======== Data
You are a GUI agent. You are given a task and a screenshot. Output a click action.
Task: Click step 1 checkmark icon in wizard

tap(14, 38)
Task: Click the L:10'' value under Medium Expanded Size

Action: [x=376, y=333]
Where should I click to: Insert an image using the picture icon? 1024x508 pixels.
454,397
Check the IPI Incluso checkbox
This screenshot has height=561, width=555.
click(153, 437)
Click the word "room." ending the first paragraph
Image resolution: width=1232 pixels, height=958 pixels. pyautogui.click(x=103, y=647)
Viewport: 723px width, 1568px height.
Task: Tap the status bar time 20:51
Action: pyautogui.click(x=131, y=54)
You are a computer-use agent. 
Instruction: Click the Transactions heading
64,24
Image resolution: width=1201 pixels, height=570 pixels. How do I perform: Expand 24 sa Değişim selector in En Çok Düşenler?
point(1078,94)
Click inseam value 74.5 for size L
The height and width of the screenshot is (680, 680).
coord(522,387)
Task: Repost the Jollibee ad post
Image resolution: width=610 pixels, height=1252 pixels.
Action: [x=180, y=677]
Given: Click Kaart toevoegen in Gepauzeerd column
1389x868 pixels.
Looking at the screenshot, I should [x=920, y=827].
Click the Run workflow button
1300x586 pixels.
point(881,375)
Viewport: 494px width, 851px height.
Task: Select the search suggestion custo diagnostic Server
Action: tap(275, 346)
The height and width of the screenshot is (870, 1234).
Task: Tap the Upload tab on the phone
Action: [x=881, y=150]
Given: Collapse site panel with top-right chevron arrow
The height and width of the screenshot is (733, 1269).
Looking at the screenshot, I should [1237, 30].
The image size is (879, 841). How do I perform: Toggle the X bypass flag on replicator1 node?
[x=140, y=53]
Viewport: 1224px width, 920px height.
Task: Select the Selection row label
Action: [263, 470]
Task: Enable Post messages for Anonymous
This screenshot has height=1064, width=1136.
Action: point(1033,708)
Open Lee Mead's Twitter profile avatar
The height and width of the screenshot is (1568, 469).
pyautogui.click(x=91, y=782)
================
## Problem to solve
The number of lines in the data that hold "agent" is all that should be given.

## Response area
2